I’ve always loved this lyric by U2. As time goes on, it reveals itself in different ways to me. Bono has an inspiring open-ended way of layering meaning and presenting each song as a gift to be opened again and again.

This lyric from “Mysterious Ways”, highlights the paradox of what we must do to do what we wish, where we must go to get where we want to be.

Reverence is the path to ecstasy.

Humility, the road to glory.

There is no getting to the top without going to the bottom.

I have spent a good chunk of my life intensely researching and experimenting with how to skip Step One. Step Two is just so much more attractive. Who doesn’t want to skip the agony of defeat part?
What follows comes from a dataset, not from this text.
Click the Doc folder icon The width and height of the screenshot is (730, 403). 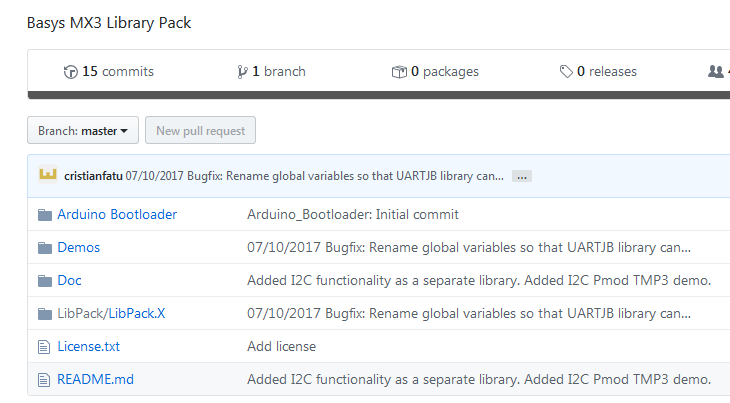44,281
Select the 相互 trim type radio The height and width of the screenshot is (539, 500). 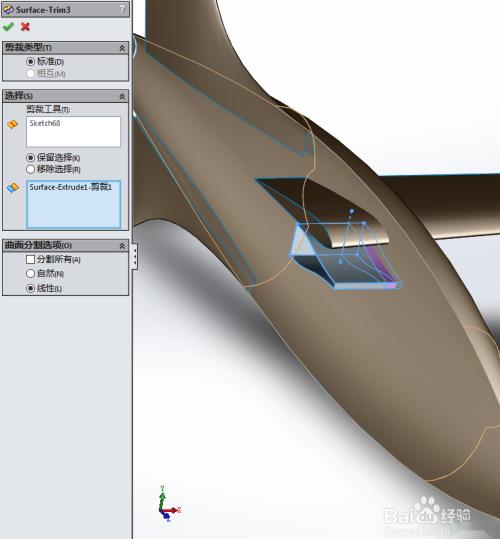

Problem is, without bowing down, even the random moments of glory feel oddly suspended, like a bubble.

Fabulous, but fragile and fluky.

Occasionally in life, you come to a crossroads.

A place beyond which you cannot travel farther without changing. If you’re the kind of person committed to growing, it is almost a relief, because there is really no choice. Finally, the risk to stay the same is greater than the risk to change.

This is where I am.

Over the past, say two months, I have been kneeling a lot. Giving up what is most comfortable and familiar. Sugar, concrete plans, running the show.

Giving up believing that I know the way. The best most efficient and productive process to get things done, the smartest approach to my own creativity.

Giving up control. Giving up my sense of safety.

Mostly, this feels terrifying, freaky and like I have completely lost my mooring.

I cry a lot and feel untethered from the dock of my identity.

However, there is a strange sense too, of being pulled in a new direction. Inside the not knowing, is a comforting sense that there is a greater knowing. One beyond me that holds me.

My manic tendencies have subsided into trust.

Often I don’t trust this trust, because, I am crazy.

But the 30% of my day that it is present, is so much more powerful and peaceful than the other 70%, I am still listening.

Kung Fu Panda 3 had a similar message.

We saw it this past weekend and it had a profound effect on me, as did the other two.

In each movie, Po, the Kung Fu Panda, is called to dramatically shift his identity. He thinks he knows who he is. And then the universe informs him of a far different destiny.

A kind of Zen DreamWorks carpenter-to-savior story.

He feels overwhelmed and does not know how to become who he is supposed to be.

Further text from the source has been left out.